> [Your assignment]: Which lines of the listing below contain the word "agent"? Copy each of them.

> [Data to use]:
--- START ---
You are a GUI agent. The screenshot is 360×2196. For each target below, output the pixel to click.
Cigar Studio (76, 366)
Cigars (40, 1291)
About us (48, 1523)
--- END ---
--- START ---
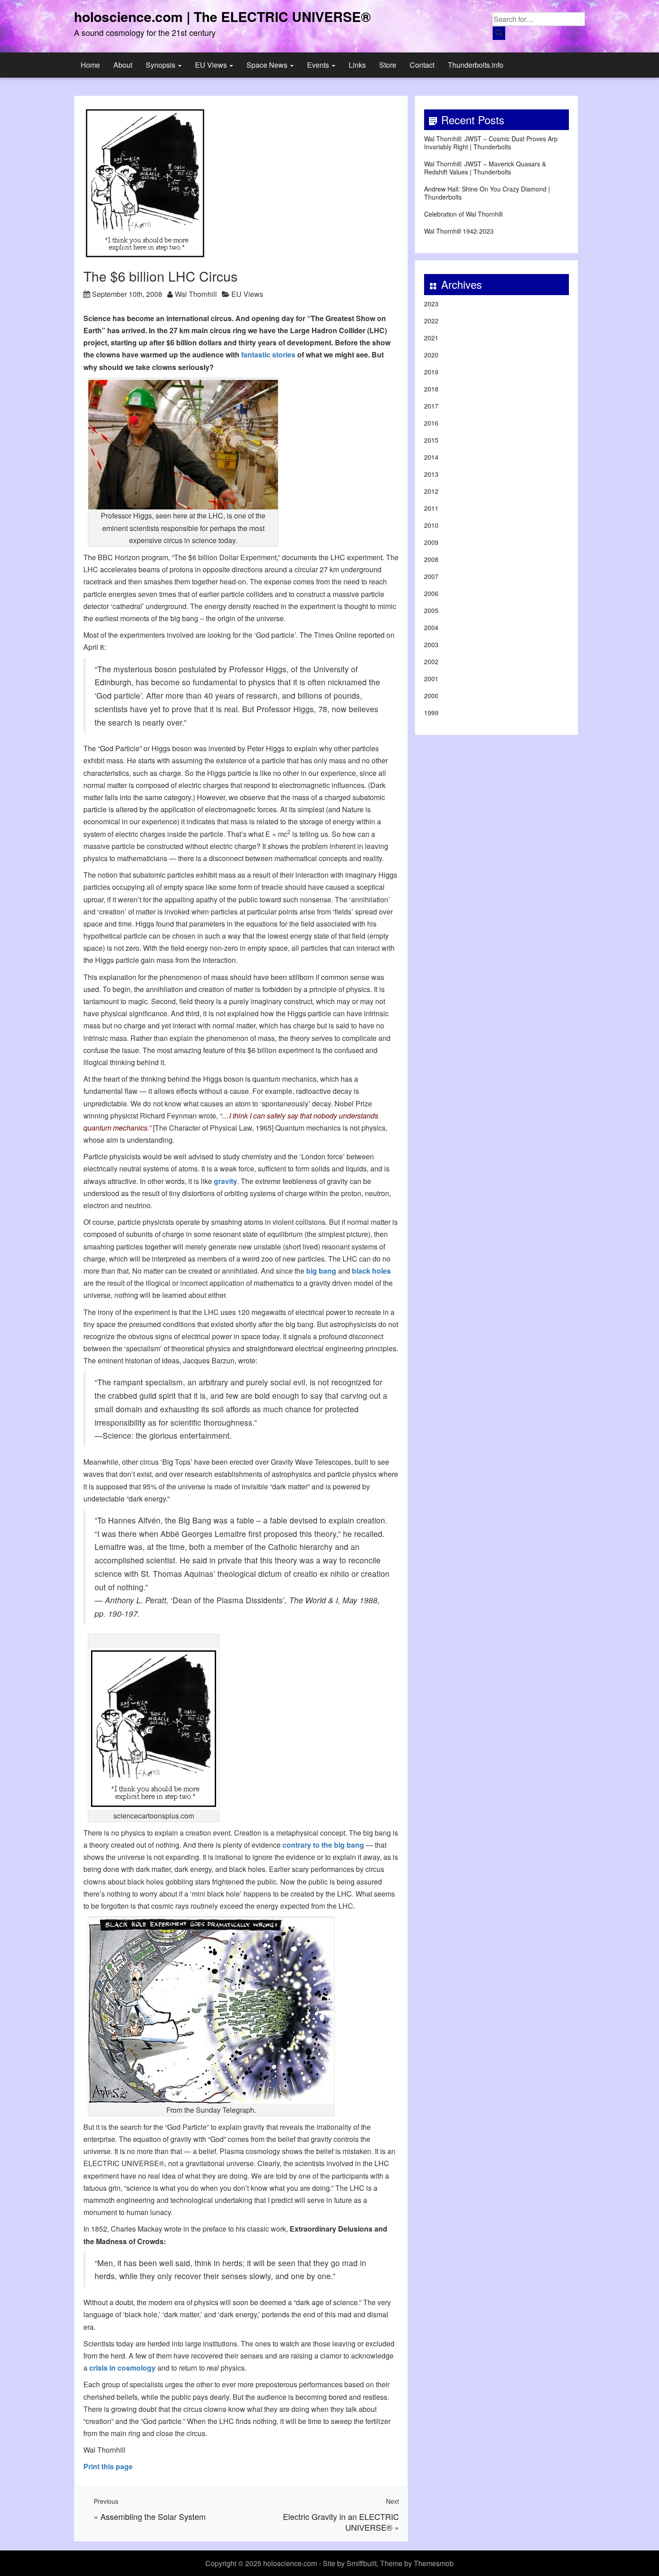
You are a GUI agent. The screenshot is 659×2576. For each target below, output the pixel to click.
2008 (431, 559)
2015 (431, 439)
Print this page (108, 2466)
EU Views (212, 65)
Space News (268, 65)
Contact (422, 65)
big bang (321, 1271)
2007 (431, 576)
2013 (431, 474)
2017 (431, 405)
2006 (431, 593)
--- END ---
> [Answer space]:
You are a GUI agent. The screenshot is 360×2196. For each target below, output the pixel to click.
You are a GUI agent. The screenshot is 659×2576. For each target below, output the pixel to click.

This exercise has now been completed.